Propagation of regularity for the MHD system in optimal Sobolev space

TL;DR

This paper investigates how regularity of solutions to the incompressible viscous non-resistive MHD system propagates in critical Sobolev spaces, establishing conditions under which solutions maintain their regularity over time.

Contribution

It demonstrates that solutions with initial regularity above a critical threshold remain regular for a short time, extending understanding of regularity propagation in MHD systems.

Findings

Regularity propagates for solutions with initial data in Sobolev spaces above critical level.

Propagation of regularity holds under certain initial conditions and known uniqueness.

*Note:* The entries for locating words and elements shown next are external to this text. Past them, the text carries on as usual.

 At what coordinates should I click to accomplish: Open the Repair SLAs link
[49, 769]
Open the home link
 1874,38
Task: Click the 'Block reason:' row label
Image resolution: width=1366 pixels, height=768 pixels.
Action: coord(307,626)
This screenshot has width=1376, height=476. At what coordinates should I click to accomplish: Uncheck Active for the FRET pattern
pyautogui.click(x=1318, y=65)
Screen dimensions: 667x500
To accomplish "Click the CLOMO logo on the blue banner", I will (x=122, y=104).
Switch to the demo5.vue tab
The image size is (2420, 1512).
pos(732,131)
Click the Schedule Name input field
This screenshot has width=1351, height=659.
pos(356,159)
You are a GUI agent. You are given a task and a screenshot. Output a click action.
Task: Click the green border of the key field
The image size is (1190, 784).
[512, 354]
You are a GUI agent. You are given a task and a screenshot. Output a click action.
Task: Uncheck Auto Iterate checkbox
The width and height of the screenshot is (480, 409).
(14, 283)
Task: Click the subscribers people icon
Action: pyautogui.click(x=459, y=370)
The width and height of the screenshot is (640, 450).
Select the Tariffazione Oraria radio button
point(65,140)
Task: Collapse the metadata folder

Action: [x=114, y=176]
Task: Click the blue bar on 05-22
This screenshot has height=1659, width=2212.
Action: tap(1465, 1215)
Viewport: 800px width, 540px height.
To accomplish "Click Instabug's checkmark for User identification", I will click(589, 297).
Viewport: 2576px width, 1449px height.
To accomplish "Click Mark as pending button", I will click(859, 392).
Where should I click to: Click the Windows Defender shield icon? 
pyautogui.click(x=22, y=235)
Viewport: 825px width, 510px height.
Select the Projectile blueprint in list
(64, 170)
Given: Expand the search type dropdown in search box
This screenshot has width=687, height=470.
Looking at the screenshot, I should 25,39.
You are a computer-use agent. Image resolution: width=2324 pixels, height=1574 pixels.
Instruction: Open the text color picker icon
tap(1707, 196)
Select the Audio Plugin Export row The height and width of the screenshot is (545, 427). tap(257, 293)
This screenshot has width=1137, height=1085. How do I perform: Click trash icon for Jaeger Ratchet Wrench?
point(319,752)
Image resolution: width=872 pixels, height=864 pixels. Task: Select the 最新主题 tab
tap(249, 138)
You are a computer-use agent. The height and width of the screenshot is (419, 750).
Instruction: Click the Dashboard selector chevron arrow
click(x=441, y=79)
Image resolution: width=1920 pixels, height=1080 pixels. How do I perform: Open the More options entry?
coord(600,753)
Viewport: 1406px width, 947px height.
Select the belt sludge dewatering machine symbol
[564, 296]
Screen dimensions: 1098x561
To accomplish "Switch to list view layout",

Results apply to solutions in critical Sobolev spaces for the MHD system.

Abstract

We study the problem of propagation of regularity of solutions to the incompressible viscous non-resistive magneto-hydrodynamics system. According to scaling, the Sobolev space $H^{\frac n2-1}(\mathbb R^n)\times H^{\frac n2}(\mathbb R^n)$ is critical for the system. We show that if a weak solution $(u(t),b(t))$ is in $H^{s}(\mathbb R^n)\times H^{s+1}(\mathbb R^n)$ with $s>\frac n2-1$ at a certain time $t_0$, then it will stay in the space for a short time, provided the initial velocity $u(0)\in H^s(\mathbb R^n)$. In the case that the uniqueness of weak solution in $H^{s}(\mathbb R^n)\times H^{s+1}(\mathbb R^n)$ is known, the assumption of $u(0)\in H^s(\mathbb R^n)$ is not necessary.